By the mid-1970s and the advent of solid-state electronics, Mathes had achieved results. The TV consisted of 11 parts: 7 circuit boards, a tuner, a picture tube, a transformer, and the cabinet. A repair person carried all ten electronic parts in their truck and a repair call seldom lasted more than 20 minutes. In home the fee was $20, and free in the shop.

Curtis Mathes TVs that were used for rentals (such as ColorTyme) were sometimes rebranded "Rutherford".

Curtis Mathes, Sr., died in 1977. Curtis Mathes, Jr., became the chairman of the board and the company's public face, appearing in its television commercials until his 1983 death in the Air Canada Flight 797 fire at Cincinnati/Northern Kentucky International Airport.

The company began to decline, going from a peak of 5,000 employees and seven manufacturing facilities to about 50 employees in 1988 when it was sold to Enhanced Electronics.

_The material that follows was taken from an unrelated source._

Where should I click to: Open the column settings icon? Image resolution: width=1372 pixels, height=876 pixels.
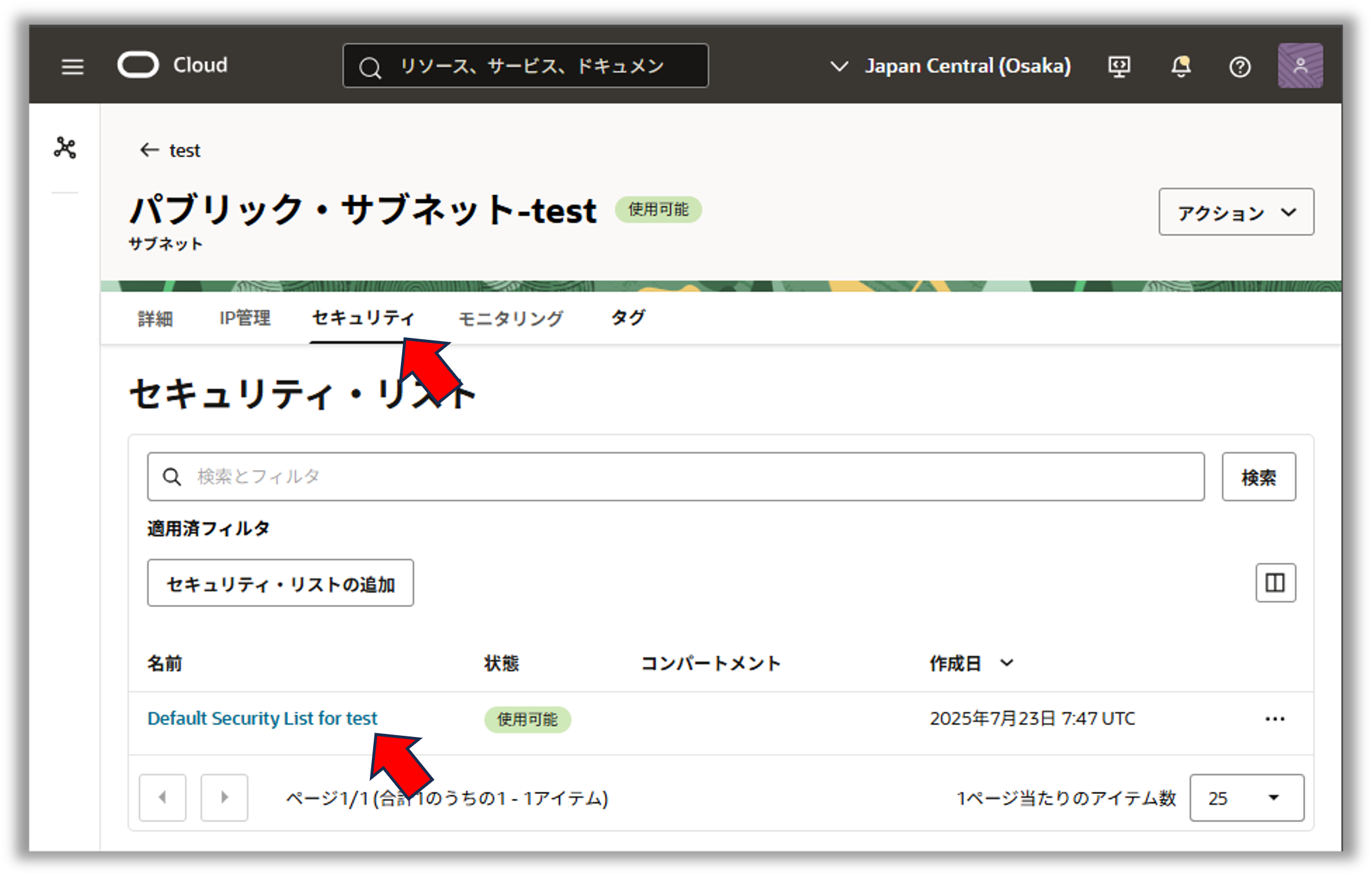1275,582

At the time of this sale, the GE/RCA television division was also sold to French firm Thomson SA.

For a time, the company sold equipment sourced from Matsushita, Pioneer, Thomson, Samsung, Daewoo, Toshiba, and other manufacturers.

==2000s==
In the late 1990s to early 2000s, the Curtis Mathes brand became an in-house brand for the Kmart discount chain. As of late 2007, Curtis Mathes had re-emerged with products marketed at several discount retailers such as Wal-Mart, Sam's Club, Meijer and Target. Beginning in 2013, Curtis Mathes expanded its portfolio into LED lighting.